Eric May – Media Consultant




Persuading a producer or editor

• Why do editors only think it’s a story when its in the newspaper or on the wire service?

• How do I convince an editor that an element is (or isn’t) important?

• The editor thinks the story is worth more (or less) than I do. How do I convince them?

• I’m the expert on the story and the editor isn’t. Why doesn’t the editor trust my judgment?


Principle: If you want to succeed in getting what you want from an editor, first understand the editor’s job.



“It's about time”

An editor’s job is about managing time and resources. 

While your story is the most important to you, editors have to deal with 20 to 40 other stories that day.

To make a change, the timing is important. If you ask the editor five hours before the newscast or deadline, he only has to make a few changes.

If you ask three hours before the newscast, he may have to change 15 things to help you. 

If you ask in the last hour before the newscast, he may have to change as many as 25 things to help just you.



Good editors and producers are driven by fear

Many good editors and producers are driven by fear- the competitive fear of being beaten on a story. Editors are under constant pressure from their bosses (and from themselves) to win. 

Maybe you told them about a story yesterday, and they didn’t want it. Today it’s in the newspaper and they suddenly want it immediately. Why?

It’s because now every other station and newspaper has it. Yesterday they had a choice, today they don’t.

They are under much more competitive pressure to do the story after it’s been in the newspaper or on another channel.

Recognize that while editors have an extremely difficult job, many feel they don’t get the credit they deserve. 

Far from being “all powerful”, most editors and producers are stuck in the middle. Every day, their boss is barking at them from above and the reporters are biting them on the bottom.

Understanding this psychology will help you get what you want from an editor.



How to get what you want from your editor or producer

- Don’t waste time
Keep your argument short. Use only your strongest points. Leave the rest out.

- Pay attention to the timing
You are more likely to get what you want earlier in the day than late in the day up against the deadline.

- Use competition as a weapon
If the editor doesn’t don’t want to do your story, say “OK, but... the other stations have it, it will be in the paper tomorrow. If we do it today, we get it first.”

- Listen to the editor
If the editor’s ideas make sense, include them in your story. Very importantly, show the editor that his ideas are in the finished story.

- Positive reinforcement
If the editor’s idea made the story better, tell them and thank them. This will have a positive effect on the editor, who recognizes someone is listening.

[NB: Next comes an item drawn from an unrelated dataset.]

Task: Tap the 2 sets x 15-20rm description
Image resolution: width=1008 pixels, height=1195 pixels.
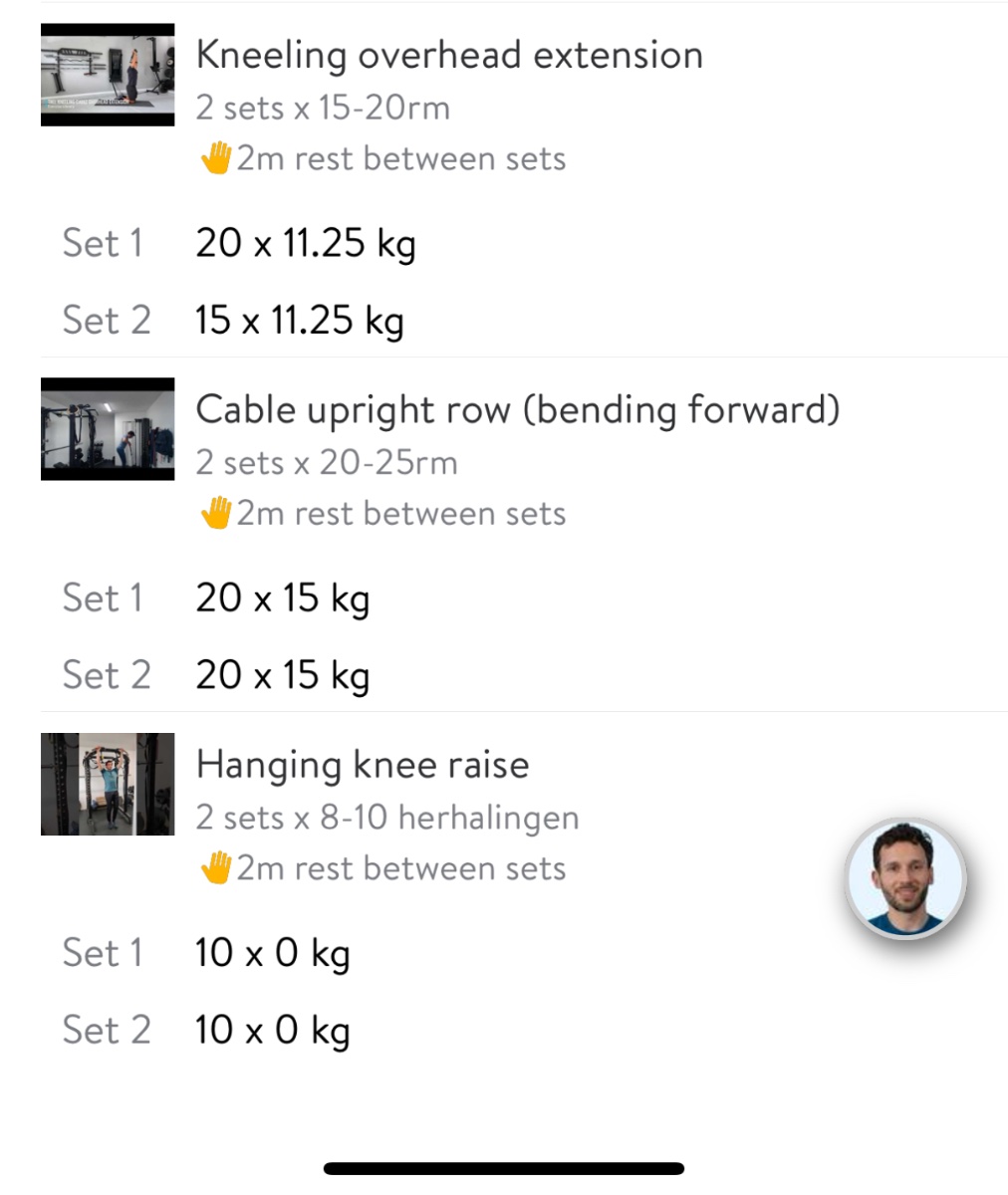Action: (323, 108)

- Occasionally do a story your editor wants 
Ask the editor if there is a story that he always wanted done? Do the story the editor suggests. When you need help from the editor, remind the editor you helped him.

- Don’t be a pain
Show the editor you can deliver a reasonably well-done story with a minimum amount of trouble.

- Choose your battles
Some things are worth fighting for. By all means fight for the things you believe in. But everything shouldn’t be a battle. If you don’t wear the editor out every time, he’ll be more willing to listen if you really need something important.